The cost will be partially offset by redirecting funding from the Rural Research and Development for Profit Program, according to budget papers.
‘‘Competition remains a key concern for farmers, particularly dealing with the oligopoly power of processors and supermarkets,’’ Mr Jackson said.
‘‘Like the Treasurer (Josh Frydenberg) said in his budget speech, the drought has taken a heavy toll and the Federal Government has adopted such measures as extending the Farm Household Allowance and investment in mental health services in response.’’
The 2019-20 budget has also committed $29.4 million, over four years, to enhance Australia’s agricultural exports which includes funding to increase market access, improved access to plant genetics for the horticulture sector and more than $11 million to minimise the impact of non-tariff trade barriers.
‘‘While the budget does include some measures to help recruit seasonal labour, no news regarding an agricultural visa is disappointing. It’s a practical solution to improving access to labour, particularly in the horticulture sector.’’
The VFF welcomed the budget, calling on the Victorian Government to ensure its next budget focused on the importance of agriculture, but was disappointed not to see an agriculture visa included.
‘‘This is something the agricultural sector has been pursuing for some years, yet the government has failed to recognise the importance and critical need for this,’’ president David Jochinke said.
It was a view shared by National Farmers’ Federation president Fiona Simson.
‘‘Farmers are leaving produce on the vine to rot because they just can’t source the workers they need.
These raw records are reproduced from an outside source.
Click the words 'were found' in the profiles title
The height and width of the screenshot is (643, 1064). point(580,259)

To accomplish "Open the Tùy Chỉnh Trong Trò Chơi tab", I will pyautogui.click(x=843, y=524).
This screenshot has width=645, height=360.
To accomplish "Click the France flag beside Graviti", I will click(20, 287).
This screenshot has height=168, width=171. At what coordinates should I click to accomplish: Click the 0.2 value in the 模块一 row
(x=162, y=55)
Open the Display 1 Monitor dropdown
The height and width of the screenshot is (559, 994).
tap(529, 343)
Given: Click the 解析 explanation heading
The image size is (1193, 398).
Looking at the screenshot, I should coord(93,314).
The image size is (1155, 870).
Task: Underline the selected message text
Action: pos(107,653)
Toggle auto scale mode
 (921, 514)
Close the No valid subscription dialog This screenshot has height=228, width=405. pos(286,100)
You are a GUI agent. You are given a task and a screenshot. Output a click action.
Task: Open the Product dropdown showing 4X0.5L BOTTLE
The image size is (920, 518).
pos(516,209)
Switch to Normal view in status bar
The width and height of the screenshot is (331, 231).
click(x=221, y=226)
It’s time the government stopped pontificating on this one and delivered the known solution in the form of an ag visa,’’ Ms Simson said.
‘‘Our labour woes are just one example of where we need a more strategic approach by government to complement our vision to reach $100 billion by 2030.’’
Other measures, including $160 million for the fifth and sixth round of the Mobile Black Spot Program and $60million to improve the NBN Sky Muster, were welcomed by Ms Simson.
Under the budget, instant asset write-off — which allows businesses to write off assets (such as tools or equipment) against their taxable income — has been extended and expanded.
It will now cover individual purchases under $30000, up from $25000, and can be used by businesses with annual turnover of under $50 million, up from a $10 million limit previously.